*YOUR GOAL*
Please copy out only the lines from the one containing "You are a GUI" through the one containing "This screenshot has", inclusive, swapping "one action" for "a single action" and leaving all else unchanged.

*DATA RECORDS*

........

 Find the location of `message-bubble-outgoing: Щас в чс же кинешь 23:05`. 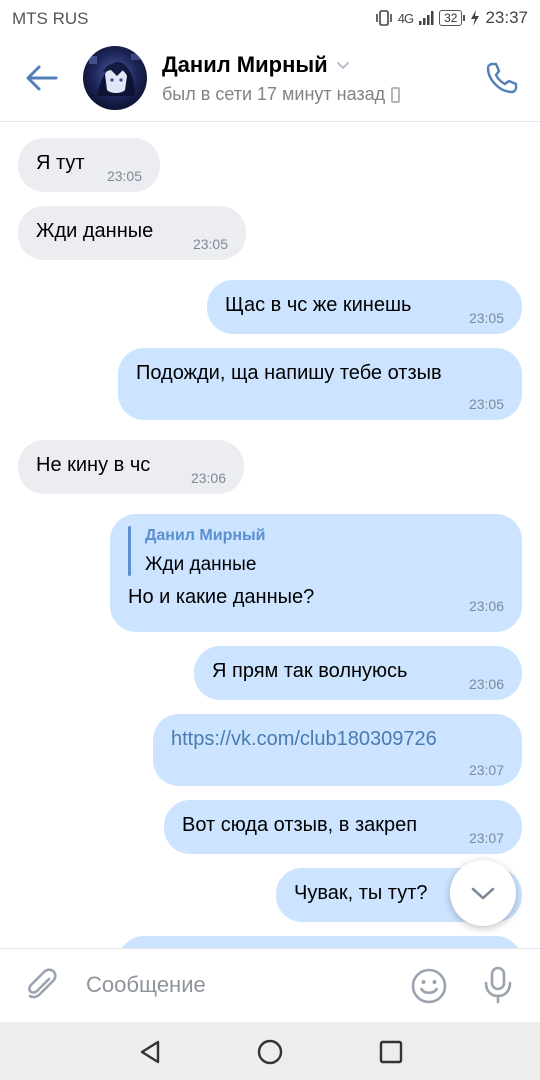

message-bubble-outgoing: Щас в чс же кинешь 23:05 is located at coordinates (364, 307).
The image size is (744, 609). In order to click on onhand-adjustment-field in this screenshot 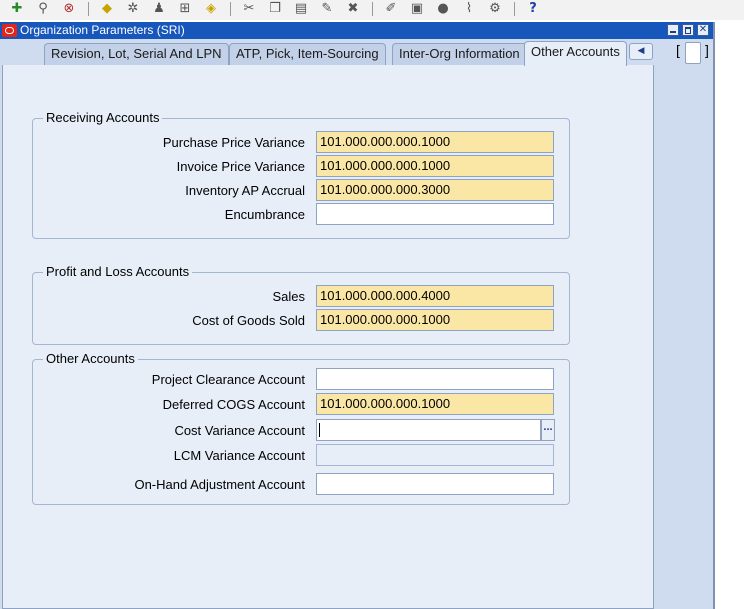, I will do `click(435, 484)`.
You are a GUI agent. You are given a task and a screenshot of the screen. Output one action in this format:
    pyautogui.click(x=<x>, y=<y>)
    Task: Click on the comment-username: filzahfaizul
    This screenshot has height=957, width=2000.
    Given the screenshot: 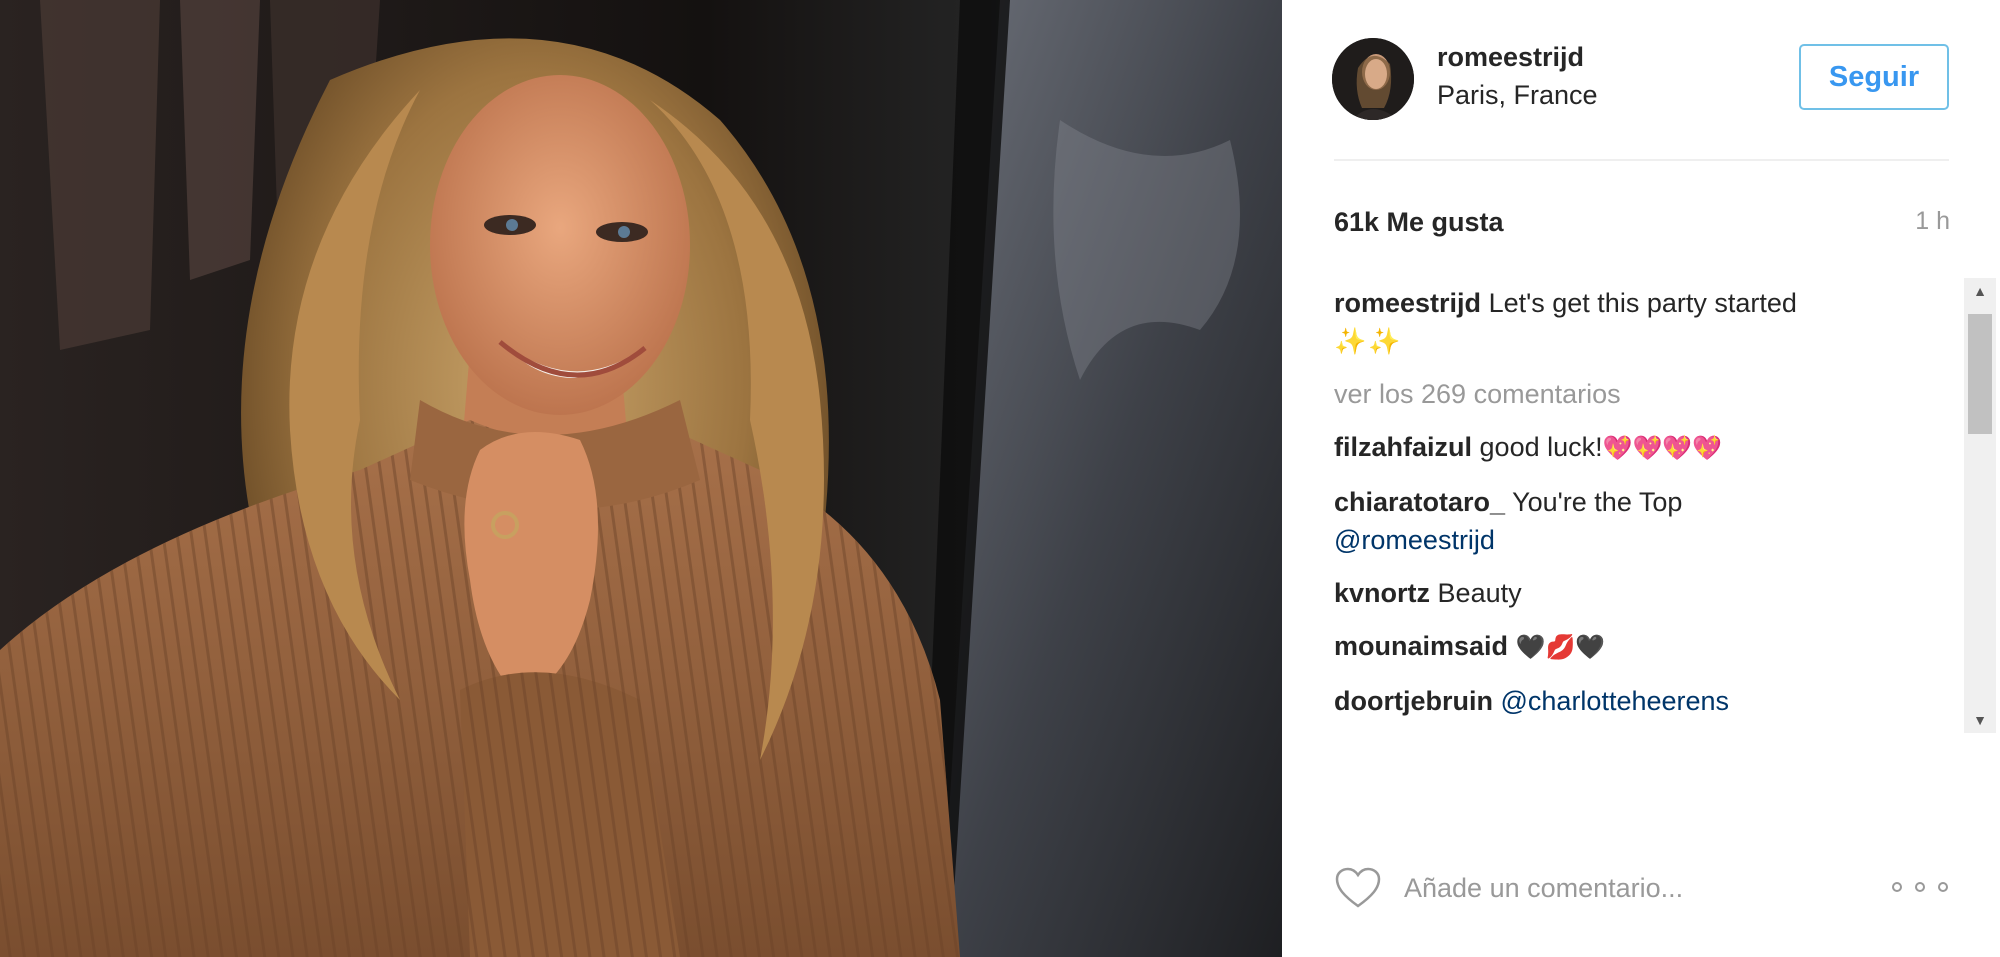 What is the action you would take?
    pyautogui.click(x=1403, y=447)
    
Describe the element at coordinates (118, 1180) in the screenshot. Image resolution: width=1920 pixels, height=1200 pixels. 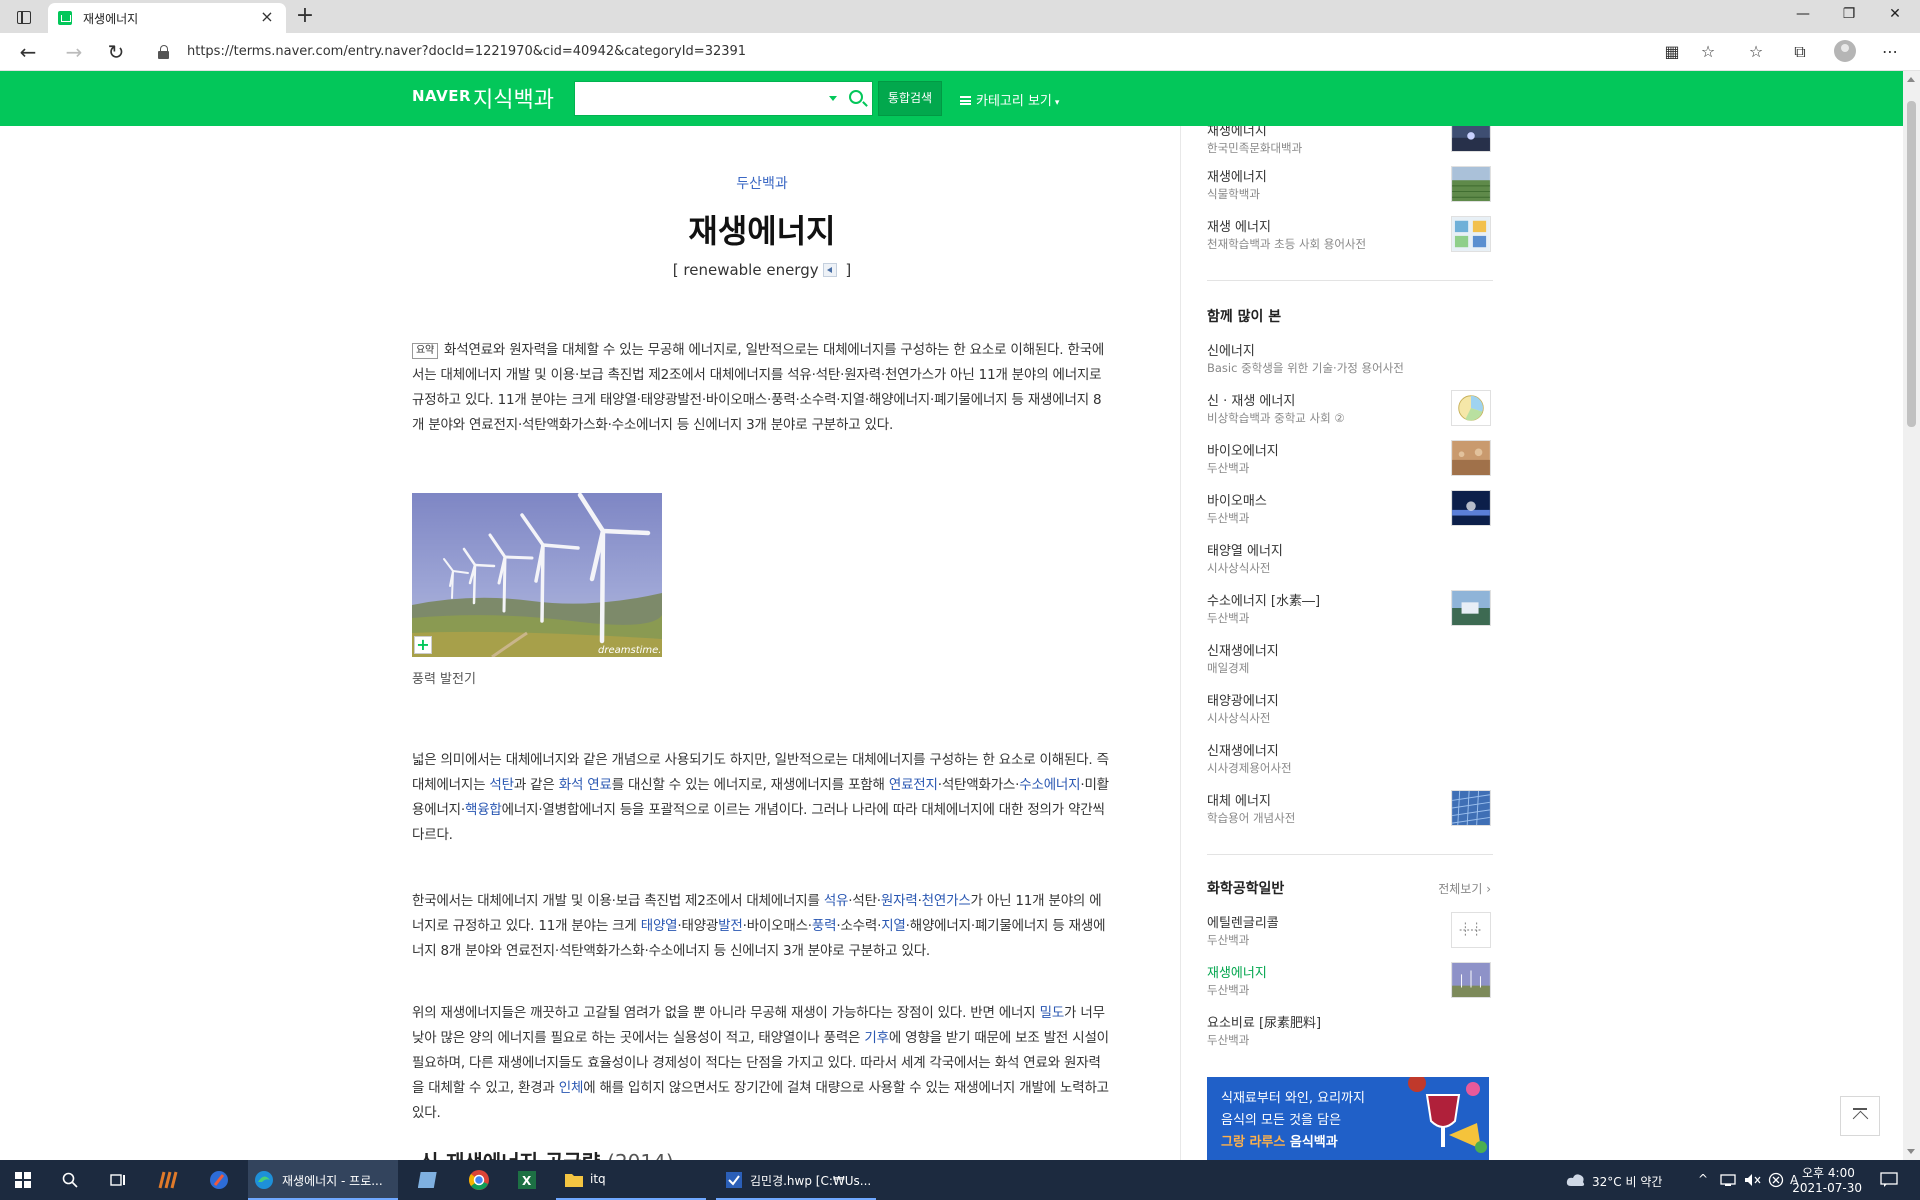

........

*RESPONSE TO THE TASK*
You are a GUI agent. You are given a task and a screenshot of the screen. Output a single action in this format:
    pyautogui.click(x=<x>, y=<y>)
    Task: Click on the comment-username: filzahfaizul
    This screenshot has height=957, width=2000.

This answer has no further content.